07/29/2017 - Synopsis for Isla Grande - Alex Perez Returns to Panama
Alfred Cromwell, an experienced CIA agent treks into the Panamanian jungle to put in motion a plan developed by the NSA to weaken the Fuerzas Armadas Revolucionarias de Colombia (FARC). He pays a guerilla chieftain protection money so a bogus Texas furniture company can harvest a mahogany forest. The chieftain cheats Chucho Martinez, a junior guerilla commander out of the bountiful deal. Cromwell baits Chucho into defecting, but the guerilla will only turn himself over to Alex Perez, a Texas newspaper reporter. The CIA pays Chucho megabucks for his inside information, triggering the greed of Cromwell and the unscrupulous Colonel Juju Ortiz of the Panamanian Secret Service. They concoct a plan. Alfred will deliver Chucho to the CIA for debriefing, then give him back to Juju so the guerilla can be sold to the FARC for a reward they both agree to split. But Cromwell wants to keep the CIA money and the FARC money. Likewise for Juju. Their plans plan go awry when Alex enters the picture. He wants to keep Chucho alive. To do this he has to bring his friend, Paco, and his cousin ,Piero, into an intrigue that turns deadly. When Cromwell disappears. Piero tells Alex that the Americans are blaming him for the abduction. To clear himself, Alex must rescue the agent from a cell on the penal island of Coiba. He recruits a team to rescue Cromwell, but when they enter the cabin purported to hold the agent, they encounter a group of armed men. Cromwell is not a prisoner, but a member of the team exchanging the hapless Chucho for the reward. A gunfight erupts and Chucho gets killed. Cromwell absconds with the FARC reward money, with Juju fast on his trail. The CIA wants their money back, Juju wants the reward money, and Alex wants some of it so he can send it to Chucho’s widow. After a number of twists, turns, and double crosses, the blood money disappears. Alex goes back to Texas only to find out the FARC and Juju blame him, and a hit man is hired for payback. He hides in the piney woods of East Texas. There he meets Gloria, a sexually oriented woman with a questionable character.
06/20/2017 - Where did my Character Go?
This is the story of the disappearance of someone dear to my heart, the main character in my bawdy, humorous, and politically incorrect novels. Yes, I’m talking about Alex Perez, a man enamored with the female form.
Many years ago, if my minds serves me right, I’d say around 2006 I had a fortunate encounter with a writer from Nacogdoches. Well, it wasn’t an encounter, it was a scheduled lunch at Madeline’s, in The Woodlands. At that time, I was the president of The Woodlands Writers Guild, and my treasurer was my good friend, Ray Fitzgerald. We had an ‘Author’ program going, inviting local and regional writers to speak at our meetings. Ray knew this guy named Joe Lansdale, a writer who had managed to have one of his novels made into a movie. The book was titled Bubba Ho Tep, so was the movie. The setting of the story was in East Texas, inside a nursing home. The main character was a white guy who thought he was Elvis.
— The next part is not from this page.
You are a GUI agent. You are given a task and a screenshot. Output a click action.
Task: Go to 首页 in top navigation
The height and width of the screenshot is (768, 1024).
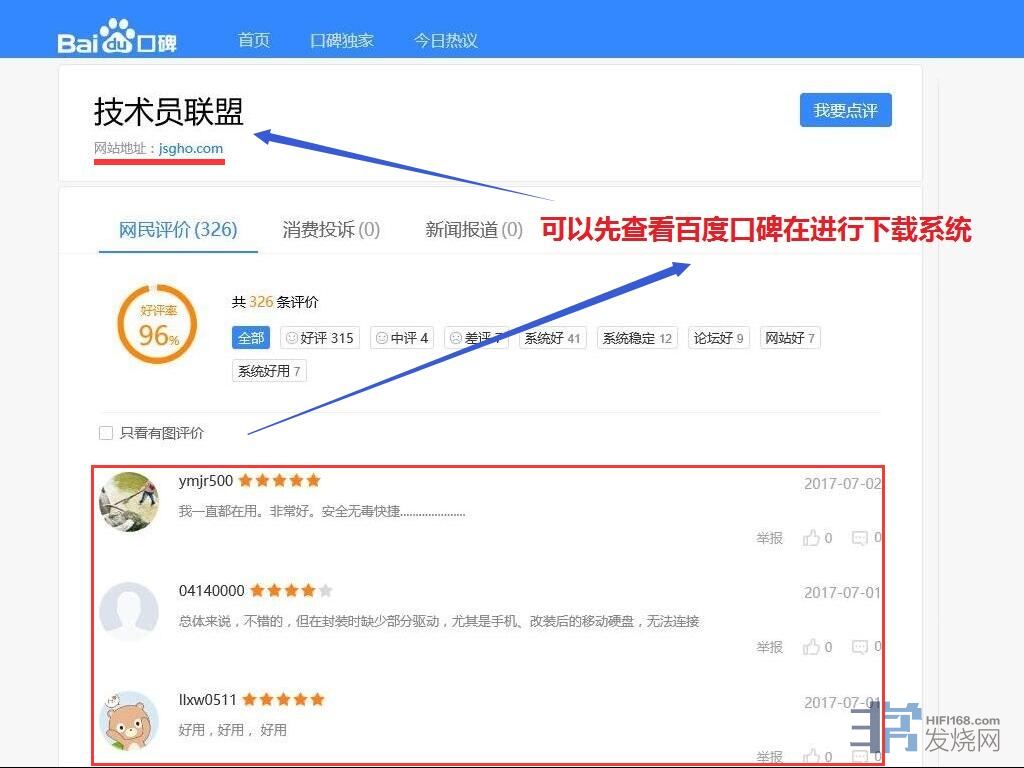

His sidekick was a black guy who believed he was John F. Kennedy. The nut of the story centered on the fact that the occupants of the home were dying too regularly. These two guys decided to investigate, and they managed to actually see the reason. The residents were being killed by the Egyptian mummy, Ho Tep. He was taking their lives by sucking their souls out of their butt holes. Grossed me out. What made this book funny, besides the wit of Mr. Lansdale, was the idiosyncrasies of the two main characters. And, the attire of the mummy. I did say this story took place in East Texas, didn’t I? Yep, the mummy wore cowboy boots, cut-off jeans, and a cowboy hat with a feather in it. Hence the name Bubba. Shortly after reading the book, I rented the movie, and although I can’t remember the name of the white actor, the black one was Ossie Davis, and he was funny as JKF. Both book and movie were hilarious.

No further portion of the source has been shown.